Drop row from tensor in cuda

Augusto_Maillo · September 12, 2024, 6:11pm

I’m using Whisper by transformers library to transcribe some audios. In my application I need to transcribe near real time, so I use batching to speed up. However whisper generation is sequential, and some samples in batch may (and probably will) finished later. I don’t want to hold the whole batch while a lazy sample is not finished. I’m using a Streamer to early return completed predictions, but I’m wondering if drop them from the batch for the next predictions should speed my inference.

For example, lets say a N size batch. If I identify that sample i finished (by end of string token), I will return the transcription for the requester, but for the next whisper model predictions I want a n inference over a N-1 sized batch.

Is there a faster way that I can do this with a cuda Tensor? Do you think it’s worthy?

ptrblck · September 12, 2024, 7:30pm

I don’t fully understand this concept, so could you explain how a single sample can “finish” before the entire batch?

In standard PyTorch layers, the entire batch is processed at once and thus the returned output is also containing the result for all samples.
However, it seems your use case processes the samples inside a batch independently?

Augusto_Maillo · September 13, 2024, 8:00pm

In Whisper generation there are multiple inference steps in order to predict the next sentence token.

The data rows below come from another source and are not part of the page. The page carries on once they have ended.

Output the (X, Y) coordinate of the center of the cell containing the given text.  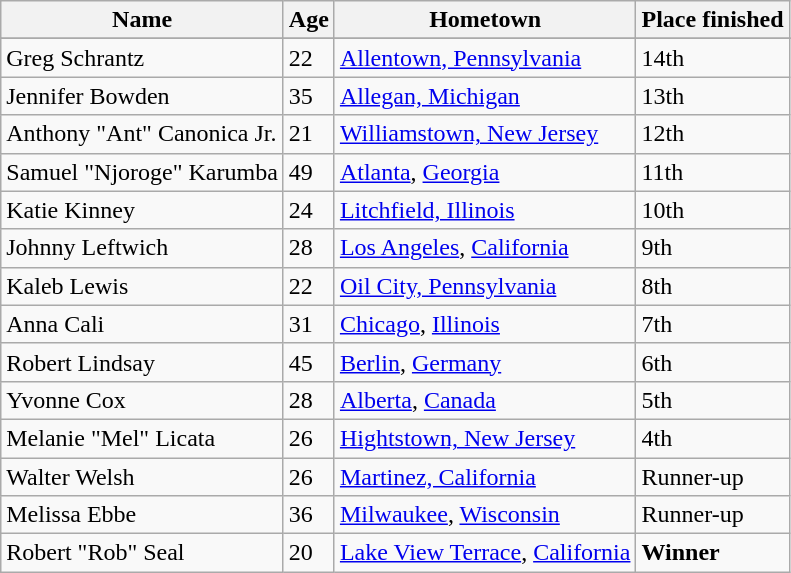
Chicago, Illinois (485, 324)
24 (308, 210)
Melissa Ebbe (142, 515)
Johnny Leftwich (142, 248)
Melanie "Mel" Licata (142, 438)
Martinez, California (485, 477)
Allentown, Pennsylvania (485, 58)
Allegan, Michigan (485, 96)
21 (308, 134)
Atlanta, Georgia (485, 172)
Hightstown, New Jersey (485, 438)
8th (712, 286)
Hometown (485, 20)
Anthony "Ant" Canonica Jr. (142, 134)
Milwaukee, Wisconsin (485, 515)
13th (712, 96)
Jennifer Bowden (142, 96)
Walter Welsh (142, 477)
Robert "Rob" Seal (142, 553)
6th (712, 362)
Williamstown, New Jersey (485, 134)
31 (308, 324)
7th (712, 324)
Los Angeles, California (485, 248)
4th (712, 438)
Name (142, 20)
Katie Kinney (142, 210)
5th (712, 400)
Lake View Terrace, California (485, 553)
35 (308, 96)
Place finished (712, 20)
11th (712, 172)
10th (712, 210)
Age (308, 20)
14th (712, 58)
45 (308, 362)
Robert Lindsay (142, 362)
Yvonne Cox (142, 400)
Berlin, Germany (485, 362)
20 (308, 553)
49 (308, 172)
12th (712, 134)
Greg Schrantz (142, 58)
Alberta, Canada (485, 400)
9th (712, 248)
Winner (712, 553)
Litchfield, Illinois (485, 210)
Kaleb Lewis (142, 286)
36 (308, 515)
Oil City, Pennsylvania (485, 286)
Samuel "Njoroge" Karumba (142, 172)
Anna Cali (142, 324)
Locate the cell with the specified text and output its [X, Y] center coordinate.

For a batch with 3 samples, it will predict at each stop a new token for the sentence. However, one sample in the batch may finish at step i, where the predicted token for its is end_of_string_token. Whisper will keep this sample in the batch for the next iterations, even if the prediction for it is over.

I’m wondering if I can drop this sample from the batch, so the next inference step will be compute with N-1 samples. It may seem worthless since remove a single sample should not improve speed a lot, but if I drop continously, in a batch_size=64 sample where half of them finished before the others, the last inferences will be computed over 32 samples, and that will make a lot of difference.

That said, in order to do this, I need to modify a torch tensor in GPU very quickly.

input_tensor = torch.rand((64, 1024)).to('cuda')
inference_finished:
while not inference_finished:
  result = predict(input_tensor)
  input_tensor = drop_concluded_predictions(input_tensor) 
  inference_finished = check_predictions(result)

In the ith iteration, input_tensor.shape[0] will be lower then 64.

There is a way to do this very quickly?

ptrblck · September 14, 2024, 2:31pm

You could profile different approaches of slicing and creating a new tensor using the remaining inputs via torch.cat or by moving the remaining inputs. Both approaches would trigger a copy so you could then profile how much performance you are gaining by reducing the workload vs. triggering the copies.